何が言いたかったんだろ。と思いつつも花を活ける方が先だと続いて水道に向かった。
「んぅ……」
「あ、起きた?おはようイツキくん」
ゆったりとした動作で布団から顔を上げた少年に声をかければ、それに反応して萎んだ瞳がリアを見る。
「おはよ……」とほとんど吐息の挨拶が返って来てくすくすと笑みを零す。寝癖の付いた頭を揺らして黒い瞳が次にハリスを映した。
「おはよう、ハリス」
「……おはよう」
もごもごと覚束ない口で述べたイツキに、ハリスも遅れて返す。その少しの間にハリスの戸惑いが見えてリアは余計に笑みを深くした。
「かお洗ってくる」
「歯も磨け」
「もうすぐお昼ご飯だよ」
目を擦ってイツキが布団から這い出てふらふらと足を運ぶ。随分と眠そうだ。心配になって声をかけつつ二人でその背中を見送った。
「どうしたの、それ」
冷たい水で洗ったおかげか、戻ってきたイツキの表情は眠気も少なくスッキリとしている。
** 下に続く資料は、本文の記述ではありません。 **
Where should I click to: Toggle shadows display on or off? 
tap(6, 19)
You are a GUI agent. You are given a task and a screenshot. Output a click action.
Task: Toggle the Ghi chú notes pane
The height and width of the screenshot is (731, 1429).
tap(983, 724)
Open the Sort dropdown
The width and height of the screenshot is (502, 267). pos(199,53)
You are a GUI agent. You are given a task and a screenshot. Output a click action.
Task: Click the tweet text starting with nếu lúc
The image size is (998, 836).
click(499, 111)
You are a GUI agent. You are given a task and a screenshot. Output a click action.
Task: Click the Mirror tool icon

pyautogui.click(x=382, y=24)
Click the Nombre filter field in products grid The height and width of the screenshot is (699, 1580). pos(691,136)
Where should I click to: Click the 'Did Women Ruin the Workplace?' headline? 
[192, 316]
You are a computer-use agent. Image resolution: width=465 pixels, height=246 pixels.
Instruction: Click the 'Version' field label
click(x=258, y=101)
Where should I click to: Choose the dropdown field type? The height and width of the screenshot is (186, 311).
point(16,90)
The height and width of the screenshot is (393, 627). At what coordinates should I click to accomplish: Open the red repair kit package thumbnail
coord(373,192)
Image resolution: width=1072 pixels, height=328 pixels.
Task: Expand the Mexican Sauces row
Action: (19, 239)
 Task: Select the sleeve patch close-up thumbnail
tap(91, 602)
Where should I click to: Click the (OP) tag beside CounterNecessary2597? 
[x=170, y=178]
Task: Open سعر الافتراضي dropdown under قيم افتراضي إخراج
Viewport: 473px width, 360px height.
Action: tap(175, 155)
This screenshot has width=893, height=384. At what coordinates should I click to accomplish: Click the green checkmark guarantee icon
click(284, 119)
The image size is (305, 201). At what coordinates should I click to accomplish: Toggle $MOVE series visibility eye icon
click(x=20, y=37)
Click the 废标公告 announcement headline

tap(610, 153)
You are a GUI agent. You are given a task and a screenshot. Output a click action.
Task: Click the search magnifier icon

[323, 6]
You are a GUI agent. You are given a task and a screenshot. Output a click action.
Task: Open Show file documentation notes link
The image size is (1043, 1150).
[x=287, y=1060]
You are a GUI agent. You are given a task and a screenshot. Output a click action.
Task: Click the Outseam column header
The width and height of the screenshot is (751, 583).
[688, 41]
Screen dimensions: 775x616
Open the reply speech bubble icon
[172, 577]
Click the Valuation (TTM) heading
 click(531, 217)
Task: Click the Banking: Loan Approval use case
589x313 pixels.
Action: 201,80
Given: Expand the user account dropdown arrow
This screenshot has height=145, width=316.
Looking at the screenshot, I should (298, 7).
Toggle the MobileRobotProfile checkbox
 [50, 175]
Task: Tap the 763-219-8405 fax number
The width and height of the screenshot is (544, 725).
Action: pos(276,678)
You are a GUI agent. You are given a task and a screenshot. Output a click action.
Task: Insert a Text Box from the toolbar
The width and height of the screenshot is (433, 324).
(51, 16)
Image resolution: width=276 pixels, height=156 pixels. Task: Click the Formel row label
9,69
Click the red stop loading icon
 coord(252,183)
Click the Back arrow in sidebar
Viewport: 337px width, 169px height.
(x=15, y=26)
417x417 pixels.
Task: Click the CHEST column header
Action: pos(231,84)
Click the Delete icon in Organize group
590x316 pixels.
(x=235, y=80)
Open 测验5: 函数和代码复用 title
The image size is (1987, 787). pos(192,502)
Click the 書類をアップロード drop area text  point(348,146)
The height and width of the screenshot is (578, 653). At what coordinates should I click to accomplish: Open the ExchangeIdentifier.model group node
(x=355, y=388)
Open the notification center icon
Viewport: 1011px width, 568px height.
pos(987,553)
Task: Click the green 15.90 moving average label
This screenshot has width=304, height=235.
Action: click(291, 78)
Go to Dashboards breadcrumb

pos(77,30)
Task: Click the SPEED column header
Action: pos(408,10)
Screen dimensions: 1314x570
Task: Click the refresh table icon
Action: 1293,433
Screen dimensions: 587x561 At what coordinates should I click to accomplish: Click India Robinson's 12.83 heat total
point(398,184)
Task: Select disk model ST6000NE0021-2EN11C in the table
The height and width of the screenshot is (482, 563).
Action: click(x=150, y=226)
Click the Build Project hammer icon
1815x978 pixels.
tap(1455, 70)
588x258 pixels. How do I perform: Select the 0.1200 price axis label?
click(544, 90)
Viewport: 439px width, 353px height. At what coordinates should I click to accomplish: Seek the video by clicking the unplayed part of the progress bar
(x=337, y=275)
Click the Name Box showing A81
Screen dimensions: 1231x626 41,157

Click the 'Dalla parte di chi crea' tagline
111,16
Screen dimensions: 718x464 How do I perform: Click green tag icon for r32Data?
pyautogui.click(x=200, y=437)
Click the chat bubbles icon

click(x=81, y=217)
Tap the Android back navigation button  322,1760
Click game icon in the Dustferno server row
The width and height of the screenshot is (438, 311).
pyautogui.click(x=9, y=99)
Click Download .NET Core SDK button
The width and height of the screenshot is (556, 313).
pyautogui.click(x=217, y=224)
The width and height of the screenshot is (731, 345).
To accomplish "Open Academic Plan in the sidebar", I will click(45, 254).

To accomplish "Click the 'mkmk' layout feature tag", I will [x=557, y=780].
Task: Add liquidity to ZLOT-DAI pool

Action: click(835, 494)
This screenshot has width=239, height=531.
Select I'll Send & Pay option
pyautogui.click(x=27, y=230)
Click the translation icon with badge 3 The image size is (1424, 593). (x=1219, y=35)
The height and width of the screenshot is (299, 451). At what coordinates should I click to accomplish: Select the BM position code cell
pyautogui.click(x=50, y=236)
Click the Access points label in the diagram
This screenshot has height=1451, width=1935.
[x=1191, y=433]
ハリスとリアが座る机の上にある花瓶に気づき、不思議そうに近づいて来た。
「ハリスがね、ずっと部屋の中じゃ暇だろうって買って来てくれたの」
「へ~ハリスが……」
花を見下ろして、大きな黒い瞳をしばたたかせるとイツキは何かに気付いて瞼を半分だけ閉じた。ジトッとした視線をハリスに流して「青ばっかり」と含みを持たせて言う。
「たまたまだ」
「へ~そうなんだ……」
「お花があると気持ちも晴れやかになるよね」
座るように椅子を引いて促す。イツキは素直に腰を下ろしながらまだハリスを見つめていた。
「この花瓶もハリスが?」
「そうだよ。一緒に買って来てくれたの」
「ふーん……あ、ここ模様が入ってる」
クルリと花瓶を回していたイツキが何かを見つけたようで、顔を近づけて確信すると声音を上げて嬉しそうに笑う。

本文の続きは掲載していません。